### [PROVIDED DATA]

** START **

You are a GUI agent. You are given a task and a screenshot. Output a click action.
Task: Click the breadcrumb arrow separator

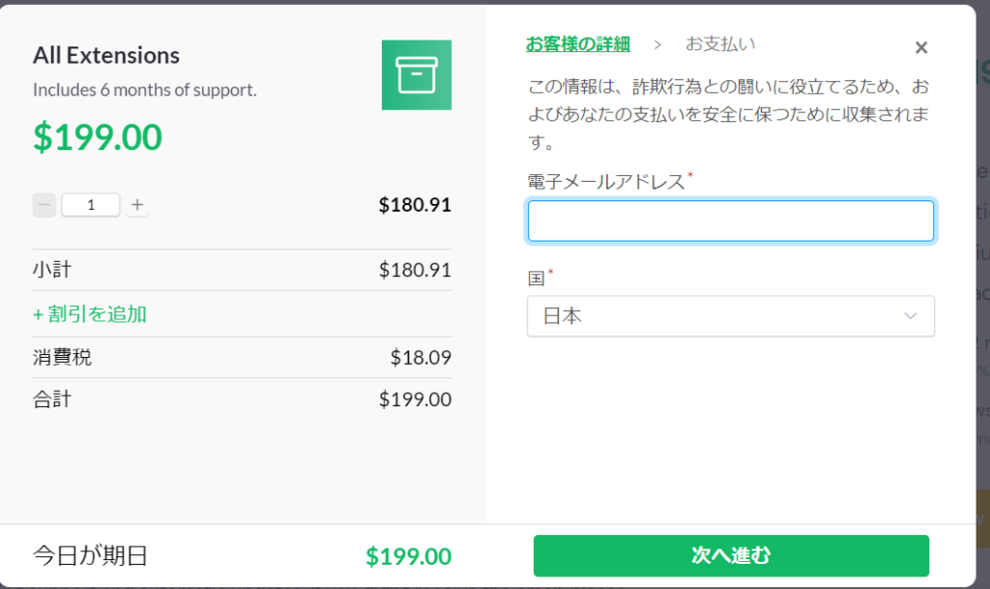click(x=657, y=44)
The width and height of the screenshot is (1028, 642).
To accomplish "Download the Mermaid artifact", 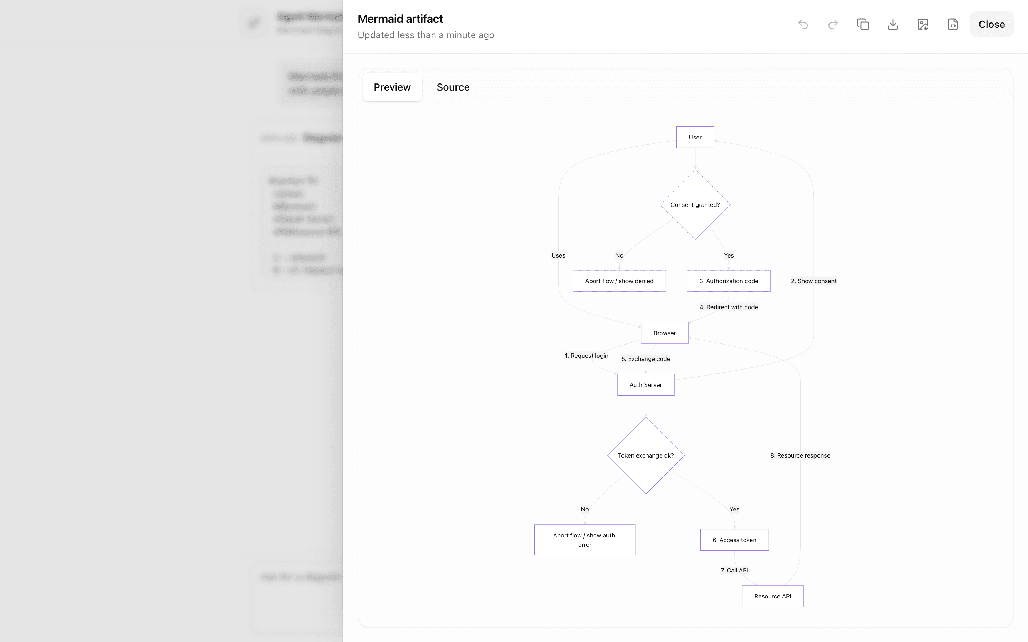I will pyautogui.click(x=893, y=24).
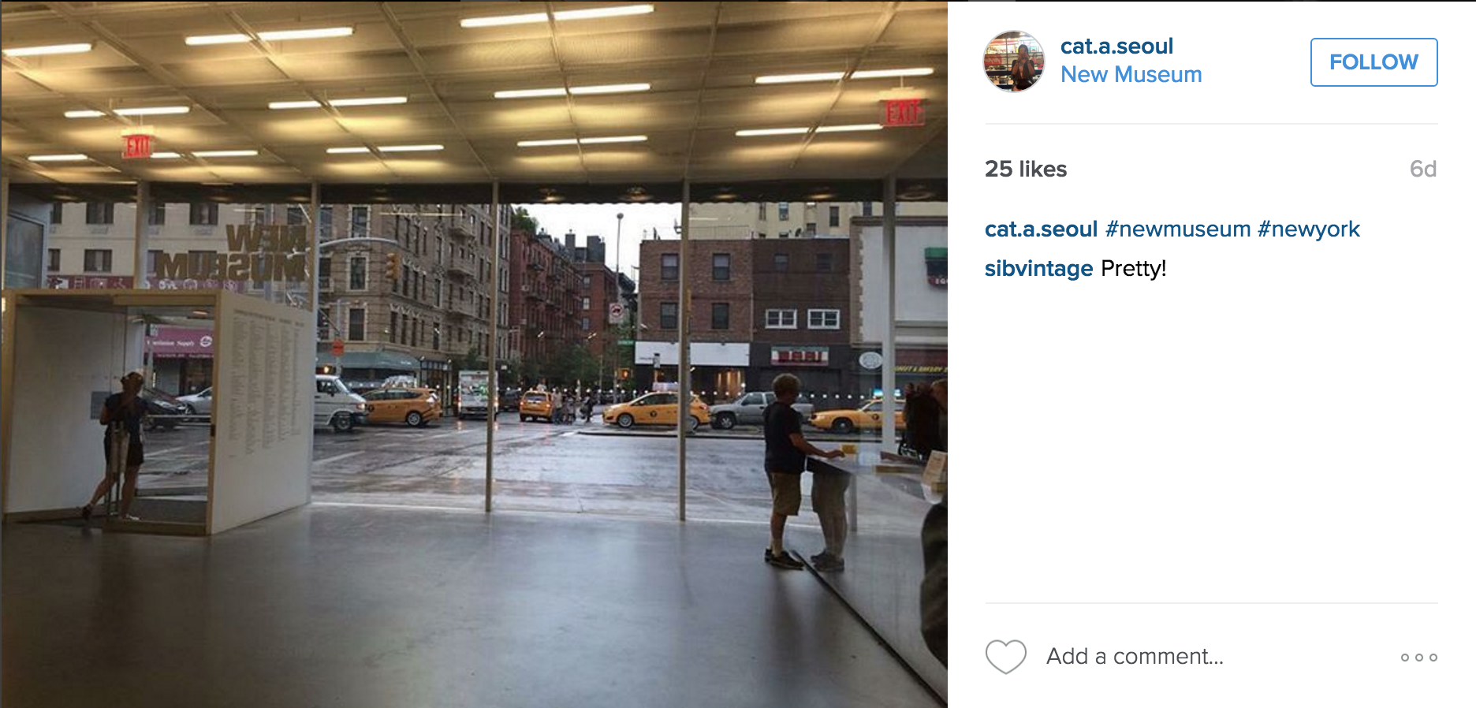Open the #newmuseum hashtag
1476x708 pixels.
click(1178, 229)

** END **
** START **

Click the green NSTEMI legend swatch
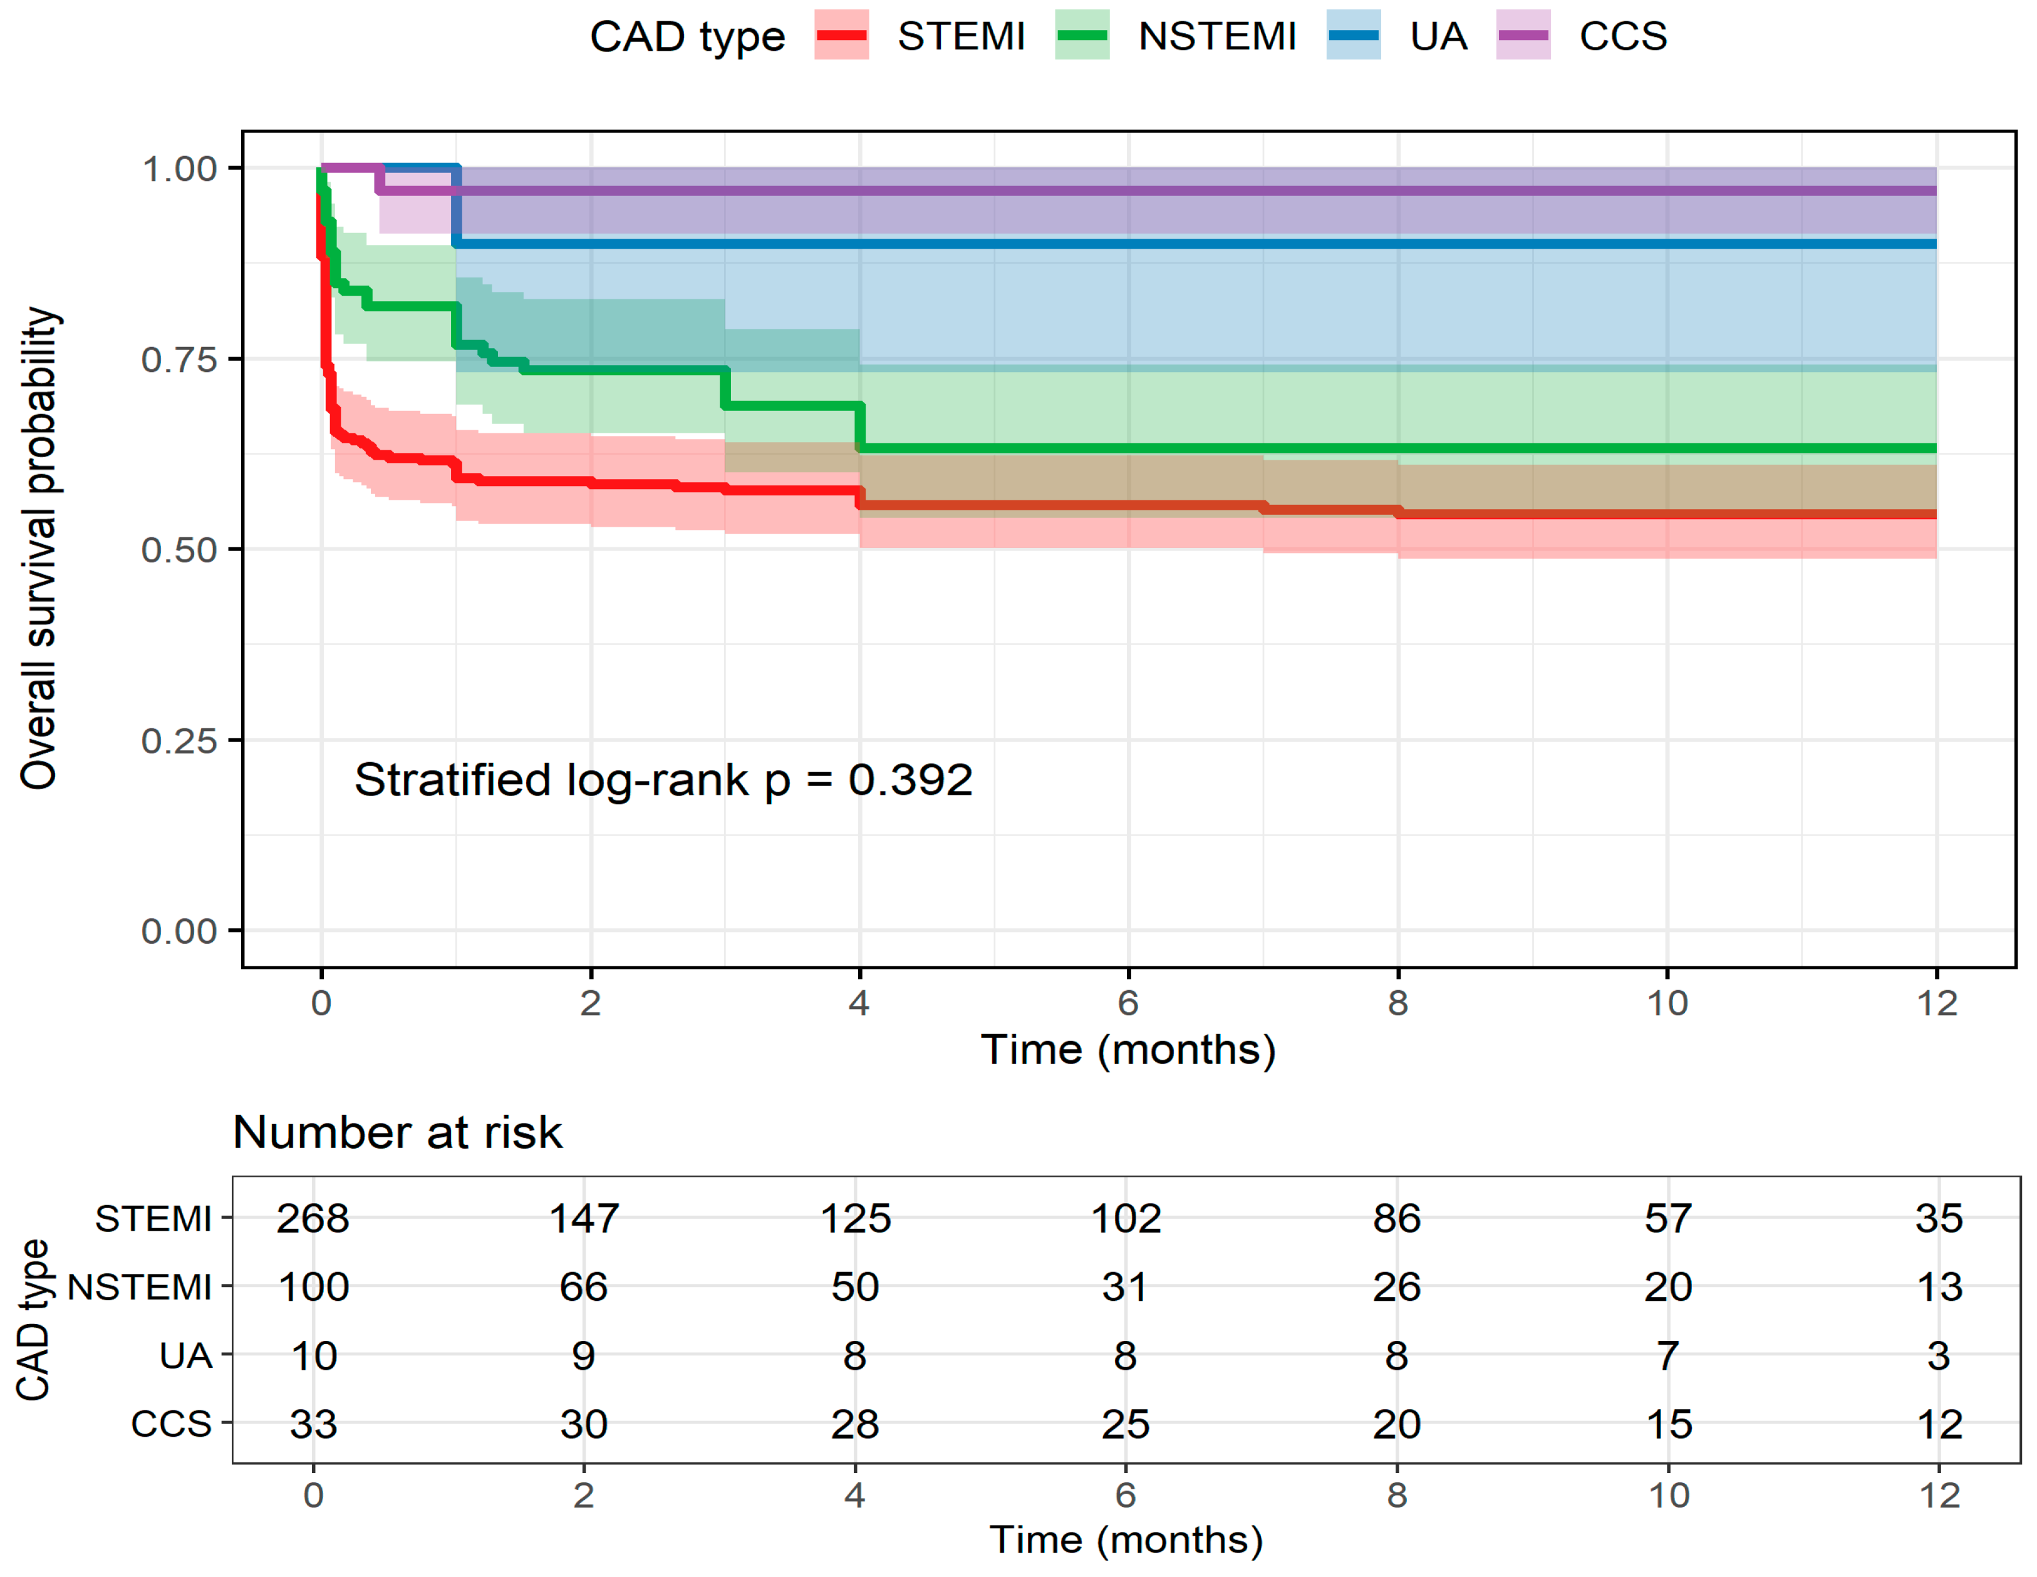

** END **

### [INSTRUCTION]
Report each line of the entries above that contains the word "screenshot", copying every such line in full.

### [WRITTEN SOLUTION]
You are a GUI agent. You are given a task and a screenshot. Output a click action.
The width and height of the screenshot is (1028, 642).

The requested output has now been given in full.